▶ [Passage]:
Fab Lab Founder from Latin America Shares His Expertise with HSE Students

Benito Juarez, the founder of the first Fab Lab in South America and the Latin America Fab Lab Network, has come to HSE University for the 2018 autumn semester as an invited lecturer on Master’s Programme in Prototyping Future Cities. He is delivering a course in Impact Analysis and leading the City Project module, a practical component of the Master’s programme. Mr Juarez has talked to HSE News Service about fab lab projects, creative cities of the future, and the courses he is teaching at HSE.

Latin American Fab Labs

Fab Labs (short for ‘fabrication laboratories’) first started appearing in 2002 at MIT and since then many have been created around the world. In 2009, I was selected by the Institute for Advanced Architecture of Catalonia (IAAC / Fab Lab Barcelona) as founder of the first Fab Lab in South America, which then appeared in Lima in 2010 as a project of the Center for Bits and Atoms at the Massachusetts Institute of Technology (MIT-CBA). Our Fab Lab was sponsored by the Spanish Agency of International Cooperation for Development (AECID) and hosted by the National University of Engineering (UNI). At our lab, we work to democratize the access to digital fabrication tools, as 3D printers, laser cutters, milling machines, and so on.

[Entries on target coordinates]

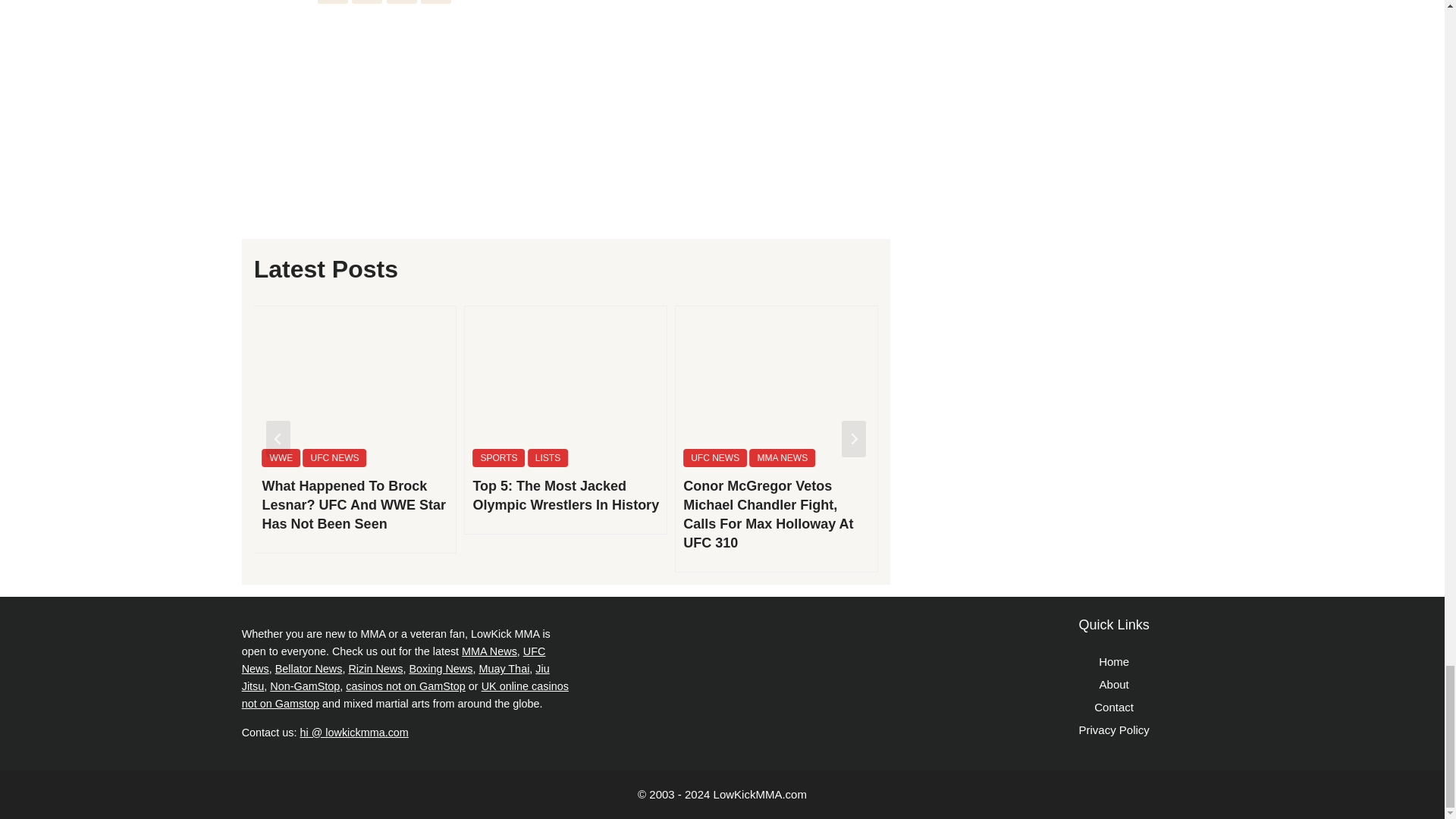
Follow Jon Fuentes on Linkedin (435, 2)
Follow Jon Fuentes on Instagram (366, 2)
Follow Jon Fuentes on Youtube (401, 2)
Follow Jon Fuentes on X formerly Twitter (332, 2)
Given the description of an element on the screen output the (x, y) to click on. 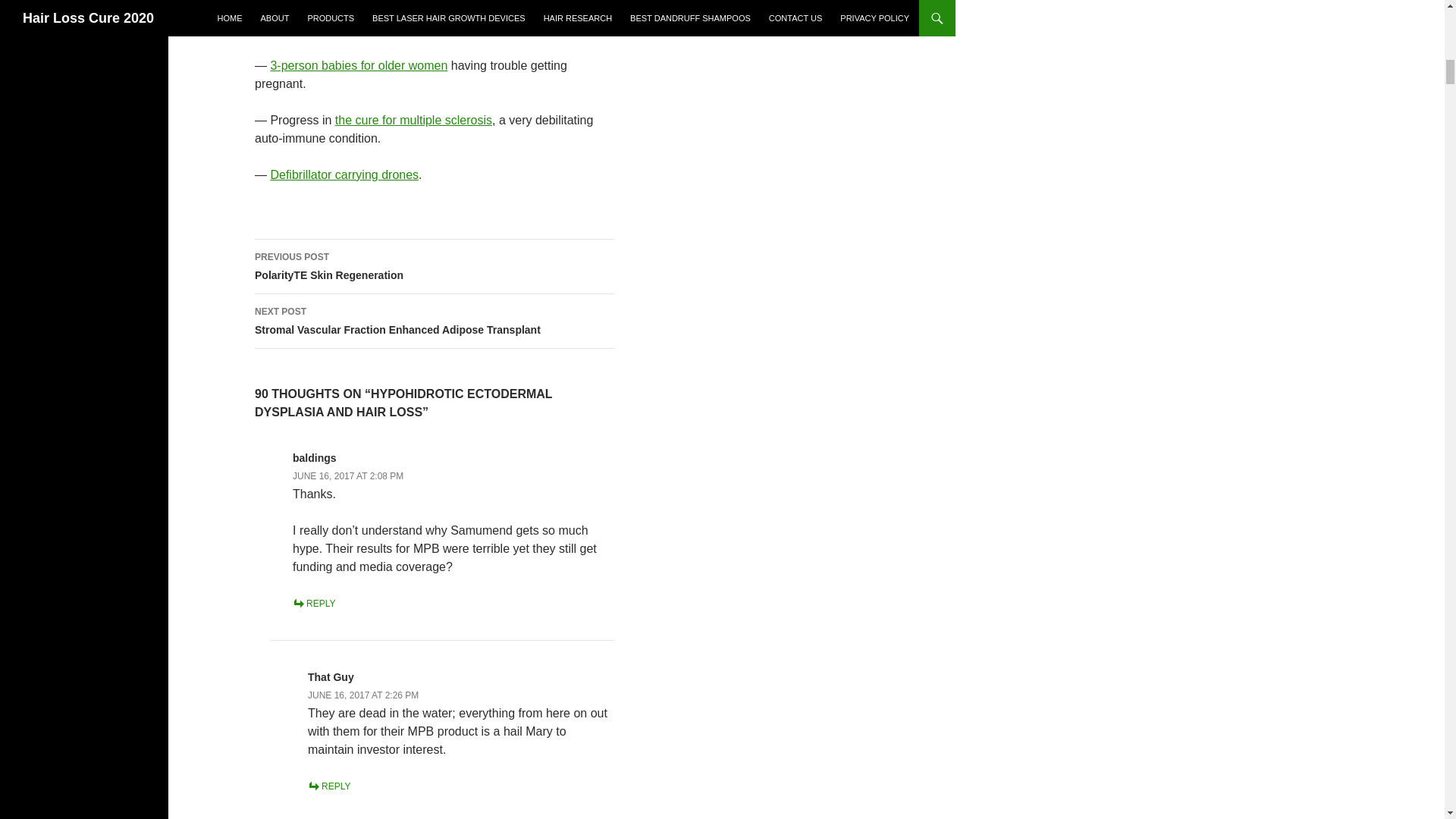
JUNE 16, 2017 AT 2:08 PM (347, 475)
A drug that creates a real sun-tan (359, 10)
3-person babies for older women (357, 65)
JUNE 16, 2017 AT 2:26 PM (363, 695)
REPLY (434, 266)
the cure for multiple sclerosis (328, 786)
REPLY (413, 119)
Defibrillator carrying drones (313, 603)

▶ [Exercises]:
A. According to the Fab Lab article, in what city and in what year did the first Fab Lab in South America appear?
B. State whether each statement agrees with the Fab Lab article, quoting the words that decide it: (i) Fab Labs first started appearing in 2002 at MIT. (ii) The Fab Lab in Lima was hosted by the Spanish Agency of International Cooperation for Development. (iii) At HSE University, Benito Juarez is delivering a course in Impact Analysis.
None of the lines are needed for the tasks.

▶ [Responses per task]:
A. It appeared in Lima in 2010.

B.
(i) Yes: "Fab Labs (short for ‘fabrication laboratories’) first started appearing in 2002 at MIT"
(ii) No: "sponsored by the Spanish Agency of International Cooperation for Development (AECID) and hosted by the National University of Engineering (UNI)"
(iii) Yes: "He is delivering a course in Impact Analysis"